--- PROVIDED RECORDS Enclosed Below ---

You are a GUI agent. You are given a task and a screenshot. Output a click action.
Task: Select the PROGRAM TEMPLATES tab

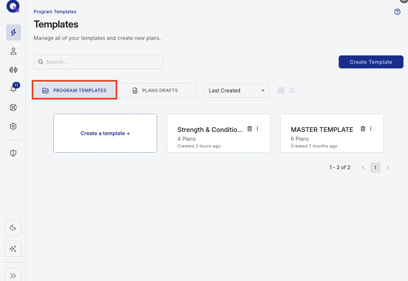tap(74, 90)
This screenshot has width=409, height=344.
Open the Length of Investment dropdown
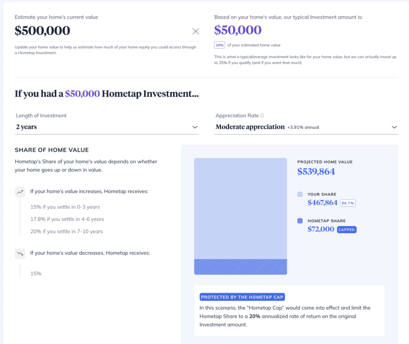click(x=106, y=127)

--- End of Enclosed PROVIDED RECORDS ---

* TASK TO COMPLETE *
Would you output each entry exactly and leave the pictures behind?

* RESPONSE FOR THIS EXERCISE *
You are a GUI agent. You are given a task and a screenshot. Output a click action.
Task: Select the PROGRAM TEMPLATES tab

tap(74, 90)
This screenshot has width=409, height=344.
Open the Length of Investment dropdown
click(x=106, y=127)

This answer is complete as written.